Work task —
Record by record, write out the listing word for word while omitting pictures.

Records to process —
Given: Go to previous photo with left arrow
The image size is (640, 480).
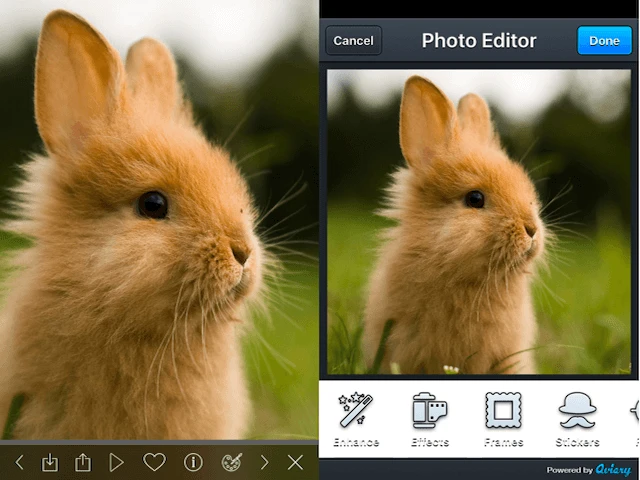Looking at the screenshot, I should [x=19, y=462].
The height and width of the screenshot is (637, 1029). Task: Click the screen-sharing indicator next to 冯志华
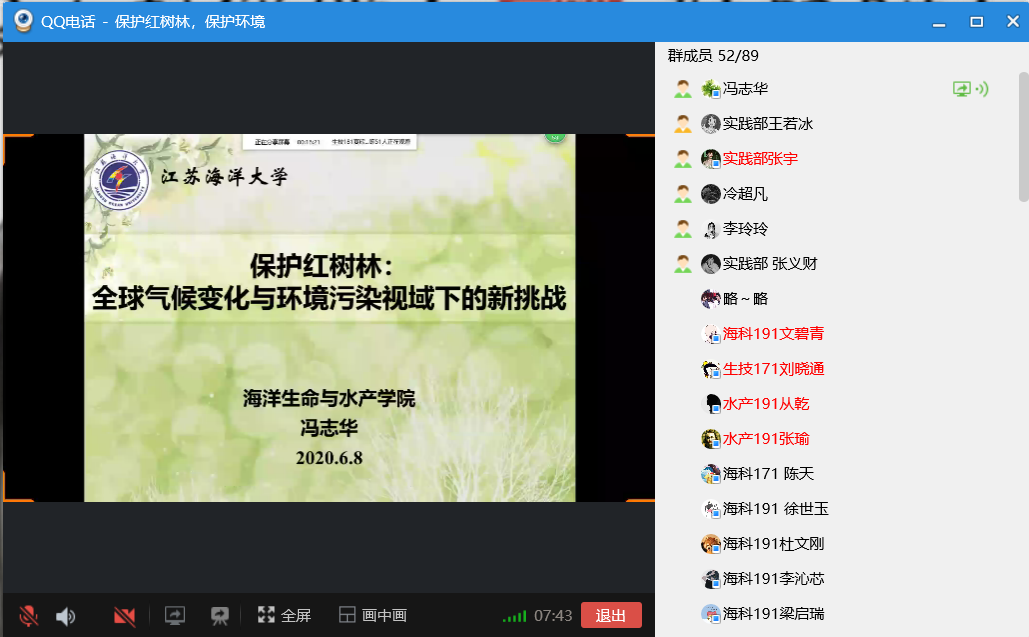pos(962,89)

Answer for this exercise —
Given: Go to previous photo with left arrow
The image size is (640, 480).
Looking at the screenshot, I should [x=19, y=462].
The height and width of the screenshot is (637, 1029). Task: Click the screen-sharing indicator next to 冯志华
pos(962,89)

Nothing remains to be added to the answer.